But Hood knew that wasn't the only reason his wife had gone back to Old Saybrook. Sharon herself needed to get away. She needed the comfort and safety of her childhood home in order to think about her future.
About their future.
Hood shut off the TV. He put the remote on the night table, lay back on the bunched pillows, and looked up at the white ceiling. Only he didn't see a ceiling. Hood saw Sharon's pale face and dark eyes. He saw how they had looked on Friday when she came home and told him she wanted a divorce.
That wasn't a surprise. It was actually a relief in some ways.

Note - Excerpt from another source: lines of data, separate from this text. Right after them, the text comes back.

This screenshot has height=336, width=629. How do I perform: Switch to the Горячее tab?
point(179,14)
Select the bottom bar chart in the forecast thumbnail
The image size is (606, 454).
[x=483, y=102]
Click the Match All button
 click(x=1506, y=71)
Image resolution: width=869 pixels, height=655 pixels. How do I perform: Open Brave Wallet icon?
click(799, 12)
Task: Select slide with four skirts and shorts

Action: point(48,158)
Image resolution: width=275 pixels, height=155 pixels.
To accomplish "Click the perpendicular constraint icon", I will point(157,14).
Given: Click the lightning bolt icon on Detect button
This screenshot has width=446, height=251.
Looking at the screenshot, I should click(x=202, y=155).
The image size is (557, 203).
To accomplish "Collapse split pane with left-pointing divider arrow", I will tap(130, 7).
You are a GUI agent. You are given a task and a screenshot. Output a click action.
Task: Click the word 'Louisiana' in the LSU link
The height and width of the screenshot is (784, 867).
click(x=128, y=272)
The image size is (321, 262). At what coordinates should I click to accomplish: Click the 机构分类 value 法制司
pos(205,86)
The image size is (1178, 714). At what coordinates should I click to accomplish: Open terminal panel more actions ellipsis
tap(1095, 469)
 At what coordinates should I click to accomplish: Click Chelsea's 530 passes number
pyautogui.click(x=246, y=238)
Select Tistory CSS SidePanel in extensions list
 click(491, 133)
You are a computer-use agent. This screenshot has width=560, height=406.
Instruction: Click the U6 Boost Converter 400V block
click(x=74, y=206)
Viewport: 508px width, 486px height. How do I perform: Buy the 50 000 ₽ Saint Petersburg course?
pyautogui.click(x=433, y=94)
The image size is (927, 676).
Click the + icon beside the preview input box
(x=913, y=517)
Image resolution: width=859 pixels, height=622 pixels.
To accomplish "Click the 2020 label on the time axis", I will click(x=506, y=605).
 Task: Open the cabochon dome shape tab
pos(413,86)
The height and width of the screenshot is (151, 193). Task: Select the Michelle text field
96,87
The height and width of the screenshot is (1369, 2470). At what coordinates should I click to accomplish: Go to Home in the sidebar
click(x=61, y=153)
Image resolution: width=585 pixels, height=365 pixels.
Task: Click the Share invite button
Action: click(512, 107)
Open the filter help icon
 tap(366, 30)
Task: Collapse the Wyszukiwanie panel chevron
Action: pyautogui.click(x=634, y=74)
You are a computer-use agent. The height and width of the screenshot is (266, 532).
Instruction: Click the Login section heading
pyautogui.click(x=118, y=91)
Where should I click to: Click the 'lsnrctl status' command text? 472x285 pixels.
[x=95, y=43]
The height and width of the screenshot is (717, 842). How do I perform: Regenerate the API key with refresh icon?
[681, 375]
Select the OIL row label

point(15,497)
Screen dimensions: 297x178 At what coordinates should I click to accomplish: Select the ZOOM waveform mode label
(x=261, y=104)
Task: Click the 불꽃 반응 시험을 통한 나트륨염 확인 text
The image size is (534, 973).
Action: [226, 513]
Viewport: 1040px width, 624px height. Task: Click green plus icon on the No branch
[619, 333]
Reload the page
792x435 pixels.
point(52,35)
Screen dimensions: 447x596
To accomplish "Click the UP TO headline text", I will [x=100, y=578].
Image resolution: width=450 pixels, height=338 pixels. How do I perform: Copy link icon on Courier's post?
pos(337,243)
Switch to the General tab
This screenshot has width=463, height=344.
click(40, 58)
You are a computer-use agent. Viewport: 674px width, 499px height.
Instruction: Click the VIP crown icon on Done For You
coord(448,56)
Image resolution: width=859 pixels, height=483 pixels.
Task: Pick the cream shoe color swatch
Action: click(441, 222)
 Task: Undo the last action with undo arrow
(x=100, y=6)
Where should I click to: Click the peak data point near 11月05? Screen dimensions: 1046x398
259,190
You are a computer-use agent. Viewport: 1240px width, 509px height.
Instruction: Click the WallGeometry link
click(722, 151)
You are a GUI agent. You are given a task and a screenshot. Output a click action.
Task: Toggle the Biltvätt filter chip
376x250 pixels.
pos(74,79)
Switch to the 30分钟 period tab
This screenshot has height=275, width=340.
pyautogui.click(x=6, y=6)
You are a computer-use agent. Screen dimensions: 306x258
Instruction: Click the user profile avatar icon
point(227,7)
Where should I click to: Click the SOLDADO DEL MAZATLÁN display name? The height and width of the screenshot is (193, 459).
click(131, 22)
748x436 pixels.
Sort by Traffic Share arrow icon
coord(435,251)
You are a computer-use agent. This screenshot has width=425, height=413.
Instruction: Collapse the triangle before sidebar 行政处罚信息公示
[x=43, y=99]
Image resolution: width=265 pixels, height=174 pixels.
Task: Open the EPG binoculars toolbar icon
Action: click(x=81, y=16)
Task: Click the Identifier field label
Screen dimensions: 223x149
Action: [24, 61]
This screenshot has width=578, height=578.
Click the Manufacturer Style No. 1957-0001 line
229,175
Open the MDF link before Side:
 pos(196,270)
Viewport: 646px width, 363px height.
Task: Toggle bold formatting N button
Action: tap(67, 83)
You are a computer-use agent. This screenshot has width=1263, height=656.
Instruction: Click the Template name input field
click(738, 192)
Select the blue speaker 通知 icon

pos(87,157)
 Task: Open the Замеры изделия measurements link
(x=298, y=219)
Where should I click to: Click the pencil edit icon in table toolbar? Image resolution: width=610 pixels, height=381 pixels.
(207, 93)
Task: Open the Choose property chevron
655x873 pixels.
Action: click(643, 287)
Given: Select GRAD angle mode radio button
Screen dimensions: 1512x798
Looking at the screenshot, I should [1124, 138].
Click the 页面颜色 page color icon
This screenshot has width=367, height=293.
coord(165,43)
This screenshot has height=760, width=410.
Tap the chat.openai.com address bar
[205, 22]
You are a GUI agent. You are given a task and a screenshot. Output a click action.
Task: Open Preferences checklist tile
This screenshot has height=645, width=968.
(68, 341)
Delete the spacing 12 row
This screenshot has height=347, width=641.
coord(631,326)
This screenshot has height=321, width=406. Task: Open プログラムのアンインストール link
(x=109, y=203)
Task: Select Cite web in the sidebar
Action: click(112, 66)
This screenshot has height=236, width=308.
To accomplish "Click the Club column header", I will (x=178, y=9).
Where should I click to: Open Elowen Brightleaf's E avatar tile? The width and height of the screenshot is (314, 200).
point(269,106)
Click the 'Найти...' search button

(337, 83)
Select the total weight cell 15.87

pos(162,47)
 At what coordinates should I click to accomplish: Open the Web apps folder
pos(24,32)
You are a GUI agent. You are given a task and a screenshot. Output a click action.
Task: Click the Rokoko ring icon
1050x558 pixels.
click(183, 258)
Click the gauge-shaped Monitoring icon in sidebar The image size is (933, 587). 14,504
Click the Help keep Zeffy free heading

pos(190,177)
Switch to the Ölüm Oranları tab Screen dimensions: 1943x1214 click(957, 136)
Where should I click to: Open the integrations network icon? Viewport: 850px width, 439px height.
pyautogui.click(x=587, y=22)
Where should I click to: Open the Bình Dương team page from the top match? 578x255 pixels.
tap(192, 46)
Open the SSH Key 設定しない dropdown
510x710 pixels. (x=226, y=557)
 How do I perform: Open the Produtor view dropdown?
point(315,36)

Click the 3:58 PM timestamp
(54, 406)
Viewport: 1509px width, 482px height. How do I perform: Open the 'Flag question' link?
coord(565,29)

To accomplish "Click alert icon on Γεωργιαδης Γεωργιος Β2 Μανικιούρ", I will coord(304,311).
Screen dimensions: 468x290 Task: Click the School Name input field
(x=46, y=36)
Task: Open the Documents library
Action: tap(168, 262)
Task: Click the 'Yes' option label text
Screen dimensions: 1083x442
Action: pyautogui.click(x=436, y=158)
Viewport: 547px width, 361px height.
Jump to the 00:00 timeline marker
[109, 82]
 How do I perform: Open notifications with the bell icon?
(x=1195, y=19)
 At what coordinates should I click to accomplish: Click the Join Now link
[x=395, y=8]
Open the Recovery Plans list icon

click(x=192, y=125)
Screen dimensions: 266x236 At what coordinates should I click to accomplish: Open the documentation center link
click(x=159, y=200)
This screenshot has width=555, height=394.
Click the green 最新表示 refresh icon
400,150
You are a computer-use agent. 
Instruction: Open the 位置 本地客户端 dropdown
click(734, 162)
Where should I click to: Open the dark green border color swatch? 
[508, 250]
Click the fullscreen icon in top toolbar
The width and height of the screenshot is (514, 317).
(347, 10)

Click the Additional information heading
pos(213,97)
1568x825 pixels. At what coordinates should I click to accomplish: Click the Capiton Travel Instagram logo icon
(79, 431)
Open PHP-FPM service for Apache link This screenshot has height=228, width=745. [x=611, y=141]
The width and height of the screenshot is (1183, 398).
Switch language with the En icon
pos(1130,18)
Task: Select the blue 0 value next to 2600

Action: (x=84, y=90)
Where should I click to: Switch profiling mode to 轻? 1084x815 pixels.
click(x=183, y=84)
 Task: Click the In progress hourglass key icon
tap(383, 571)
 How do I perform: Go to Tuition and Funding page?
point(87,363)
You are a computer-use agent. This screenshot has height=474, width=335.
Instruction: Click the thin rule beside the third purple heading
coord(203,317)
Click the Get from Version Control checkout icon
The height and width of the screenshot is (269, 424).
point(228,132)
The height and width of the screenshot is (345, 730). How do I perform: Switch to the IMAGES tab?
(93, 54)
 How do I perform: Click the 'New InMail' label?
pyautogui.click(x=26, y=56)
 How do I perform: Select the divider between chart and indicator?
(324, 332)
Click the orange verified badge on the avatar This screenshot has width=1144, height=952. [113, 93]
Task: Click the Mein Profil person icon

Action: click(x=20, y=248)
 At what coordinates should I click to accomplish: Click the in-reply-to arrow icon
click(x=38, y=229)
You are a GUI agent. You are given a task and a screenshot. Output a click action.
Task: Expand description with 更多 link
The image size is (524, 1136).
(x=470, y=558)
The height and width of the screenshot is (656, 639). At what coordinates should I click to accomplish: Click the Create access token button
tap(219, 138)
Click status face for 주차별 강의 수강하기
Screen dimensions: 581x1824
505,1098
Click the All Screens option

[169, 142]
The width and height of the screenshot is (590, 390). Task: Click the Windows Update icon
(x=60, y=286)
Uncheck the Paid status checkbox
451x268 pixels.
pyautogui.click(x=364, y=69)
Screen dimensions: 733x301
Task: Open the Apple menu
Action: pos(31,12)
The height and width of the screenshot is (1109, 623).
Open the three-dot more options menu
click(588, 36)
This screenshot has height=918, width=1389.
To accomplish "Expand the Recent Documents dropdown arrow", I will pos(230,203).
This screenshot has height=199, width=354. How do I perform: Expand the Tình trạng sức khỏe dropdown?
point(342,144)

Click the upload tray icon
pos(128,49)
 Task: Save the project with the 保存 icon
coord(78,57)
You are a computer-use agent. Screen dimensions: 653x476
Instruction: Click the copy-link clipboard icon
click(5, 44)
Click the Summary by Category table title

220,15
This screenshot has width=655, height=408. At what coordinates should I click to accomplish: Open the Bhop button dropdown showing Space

After Hood had returned from New York, he met briefly with the president about repairing the rift between the United States and the UN. Being back at the White House, being plugged into the world, had made him want to withdraw his resignation from Op-Center. He liked the work he was doing: the challenge, the implications, the risk. On Friday evening, after Sharon had told him of her decision, he was able to withdraw his resignation with a clear conscience.
By the time Hood and Sharon talked again on Saturday, the emotional distancing had already begun. They agreed that Sharon could use their family attorney. Paul would have Op-Center's legal officer, Lowell Coffey in, recommend someone for him. It was all very polite, mature, formal.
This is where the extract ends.